D’autre part, les choix des lieux et de moments de l’observation participante ont été en partie inspirés par un modèle qui porte sur neufs dimensions de toute situation sociale identifiées par Spradley (1980) de l’école de l’interactionnisme symbolique soit : l’espace qui réfère à l’espace physique dans laquelle la culture à l’étude interagit socialement; les acteurs que sont notamment les personnes qui font partie de la culture sous investigation; les activités que sont les actions par les membres de la culture à l’étude; tous les objets inanimés notamment les artéfacts, qui peuvent

informer sur la culture; une action singulière menée par un groupe; un événement qui est l’ensemble d’activités reliées (par ex. : une manifestation); le temps et son effet sur les autres dimensions sociales; les buts que les groupes cherchent à atteindre par les situations sociales, les actions ou les événements; et finalement, les sentiments associés à chaque situation, incluant les émotions exprimées et observées (Spradley, 1980). Il ne s’agissait pas de documenter ces moments, mais de tenter de varier les lieux et moments afin de pouvoir faire l’expérience d’une diversité d’interactions sociales. Les organismes communautaires qui offrent des services de réduction des méfaits et qui offrent diverses activités aux PUDI étaient des lieux tout indiqués pour réaliser l’observation participante.

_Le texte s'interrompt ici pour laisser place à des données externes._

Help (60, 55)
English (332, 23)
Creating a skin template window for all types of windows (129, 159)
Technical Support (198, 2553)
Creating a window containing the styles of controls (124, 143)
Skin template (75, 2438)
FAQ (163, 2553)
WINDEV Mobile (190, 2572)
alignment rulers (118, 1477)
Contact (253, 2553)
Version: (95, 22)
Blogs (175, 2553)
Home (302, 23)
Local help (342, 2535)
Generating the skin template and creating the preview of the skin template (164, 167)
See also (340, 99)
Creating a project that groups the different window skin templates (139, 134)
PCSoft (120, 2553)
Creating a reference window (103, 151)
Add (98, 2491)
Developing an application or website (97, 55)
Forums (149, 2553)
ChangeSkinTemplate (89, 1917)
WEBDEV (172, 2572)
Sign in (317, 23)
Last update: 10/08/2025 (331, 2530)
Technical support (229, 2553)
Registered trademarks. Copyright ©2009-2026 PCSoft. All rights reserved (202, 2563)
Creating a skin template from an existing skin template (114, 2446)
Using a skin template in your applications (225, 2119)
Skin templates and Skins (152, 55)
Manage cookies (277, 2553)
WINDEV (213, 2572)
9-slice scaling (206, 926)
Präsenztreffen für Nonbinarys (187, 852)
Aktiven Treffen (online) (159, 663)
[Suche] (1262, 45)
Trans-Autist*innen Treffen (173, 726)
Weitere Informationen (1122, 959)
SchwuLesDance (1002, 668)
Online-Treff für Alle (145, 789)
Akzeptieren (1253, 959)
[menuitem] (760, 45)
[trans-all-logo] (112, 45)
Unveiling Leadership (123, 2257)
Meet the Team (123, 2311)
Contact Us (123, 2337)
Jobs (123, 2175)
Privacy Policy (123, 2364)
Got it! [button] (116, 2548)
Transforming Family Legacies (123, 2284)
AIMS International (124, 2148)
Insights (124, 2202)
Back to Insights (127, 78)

Surtout, les périodes d’observation ont permis de réaliser plusieurs entrevues informelles pour approfondir sur les questions de recherche souvent avec des personnes qui avaient déjà participé à une entrevue formelle, mais aussi souvent avec d’autres personnes. Spontanément, les personnes rencontrées dans les organismes communautaires venaient parler à l’auteure, s’intéressaient à son projet de recherche et discutaient de façon informelle, entre autres, de la santé et du prendre soin de soi. Les périodes d’observation ont été suivies ou entrecoupées de prises de notes par la chercheuse principale dans le journal de bord. Les notes d’observation ont été guidées par un certain cadre établi au préalable. Ces notes ont été essentiellement de trois ordres, soit descriptives de l’environnement et des interactions, soit portées sur la méthode, soit être davantage théoriques en comportant des réflexions et un début d’analyse préliminaire (Arborio et Fournier, 2008; Peretz, 2004). En effet, comme prévu, les données issues de l’observation participante ont permis des comparaisons et identifications de patterns sociaux en plus d’aider au raffinement des questions de recherche (Peretz, 2004) ainsi qu’aux analyses des données (Harris et al. 2012; Rhodes et al. 2007). Les notes de terrain ont été des débuts d’analyse, des réflexions qui ont servi au raffinement de l’analyse des données (Rhodes et al., 2007).